**DIRECTIONS**
All that is wanted is an exact copy of the lines below, starting at the one that contains "Click the case title heading" and running to the end.

**PROVIDED MATERIAL**

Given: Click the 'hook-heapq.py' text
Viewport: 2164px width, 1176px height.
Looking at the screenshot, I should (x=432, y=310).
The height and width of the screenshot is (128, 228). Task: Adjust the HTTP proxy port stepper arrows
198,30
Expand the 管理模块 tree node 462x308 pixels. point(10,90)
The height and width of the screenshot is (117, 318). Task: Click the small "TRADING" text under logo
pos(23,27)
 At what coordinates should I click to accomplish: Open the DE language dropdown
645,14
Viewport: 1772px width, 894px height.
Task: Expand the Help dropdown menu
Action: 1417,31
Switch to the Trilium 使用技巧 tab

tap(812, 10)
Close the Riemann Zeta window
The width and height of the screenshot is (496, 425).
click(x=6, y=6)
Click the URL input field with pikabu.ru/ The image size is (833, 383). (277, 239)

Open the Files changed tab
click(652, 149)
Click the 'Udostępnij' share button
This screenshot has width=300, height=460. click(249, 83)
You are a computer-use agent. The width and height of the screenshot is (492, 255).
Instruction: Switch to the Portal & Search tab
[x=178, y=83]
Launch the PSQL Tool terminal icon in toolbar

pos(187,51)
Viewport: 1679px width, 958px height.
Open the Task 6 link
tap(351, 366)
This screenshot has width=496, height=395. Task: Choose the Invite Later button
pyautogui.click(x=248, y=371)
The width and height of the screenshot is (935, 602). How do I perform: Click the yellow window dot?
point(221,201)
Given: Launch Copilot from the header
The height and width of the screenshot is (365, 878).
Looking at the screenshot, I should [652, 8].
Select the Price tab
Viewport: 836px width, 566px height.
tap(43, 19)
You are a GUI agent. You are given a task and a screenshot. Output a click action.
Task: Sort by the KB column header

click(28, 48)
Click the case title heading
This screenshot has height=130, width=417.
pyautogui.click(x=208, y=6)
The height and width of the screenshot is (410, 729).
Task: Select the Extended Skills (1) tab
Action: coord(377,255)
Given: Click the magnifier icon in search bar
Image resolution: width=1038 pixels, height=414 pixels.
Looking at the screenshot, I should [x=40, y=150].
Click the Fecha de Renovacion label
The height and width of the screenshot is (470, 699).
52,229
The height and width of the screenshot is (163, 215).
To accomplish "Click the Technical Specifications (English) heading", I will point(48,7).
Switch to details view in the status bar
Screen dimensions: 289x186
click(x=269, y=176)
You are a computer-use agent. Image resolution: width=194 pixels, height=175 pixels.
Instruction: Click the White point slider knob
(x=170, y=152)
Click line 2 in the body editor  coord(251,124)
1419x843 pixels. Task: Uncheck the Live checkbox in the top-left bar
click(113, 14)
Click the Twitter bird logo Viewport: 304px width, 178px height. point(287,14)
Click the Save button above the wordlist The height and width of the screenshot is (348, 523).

**SOLUTION TO THIS PROBLEM**
Click the case title heading
This screenshot has height=130, width=417.
pyautogui.click(x=208, y=6)
The height and width of the screenshot is (410, 729).
Task: Select the Extended Skills (1) tab
Action: coord(377,255)
Given: Click the magnifier icon in search bar
Image resolution: width=1038 pixels, height=414 pixels.
Looking at the screenshot, I should [x=40, y=150].
Click the Fecha de Renovacion label
The height and width of the screenshot is (470, 699).
52,229
The height and width of the screenshot is (163, 215).
To accomplish "Click the Technical Specifications (English) heading", I will point(48,7).
Switch to details view in the status bar
Screen dimensions: 289x186
click(x=269, y=176)
You are a computer-use agent. Image resolution: width=194 pixels, height=175 pixels.
Instruction: Click the White point slider knob
(x=170, y=152)
Click line 2 in the body editor  coord(251,124)
1419x843 pixels. Task: Uncheck the Live checkbox in the top-left bar
click(113, 14)
Click the Twitter bird logo Viewport: 304px width, 178px height. point(287,14)
Click the Save button above the wordlist The height and width of the screenshot is (348, 523).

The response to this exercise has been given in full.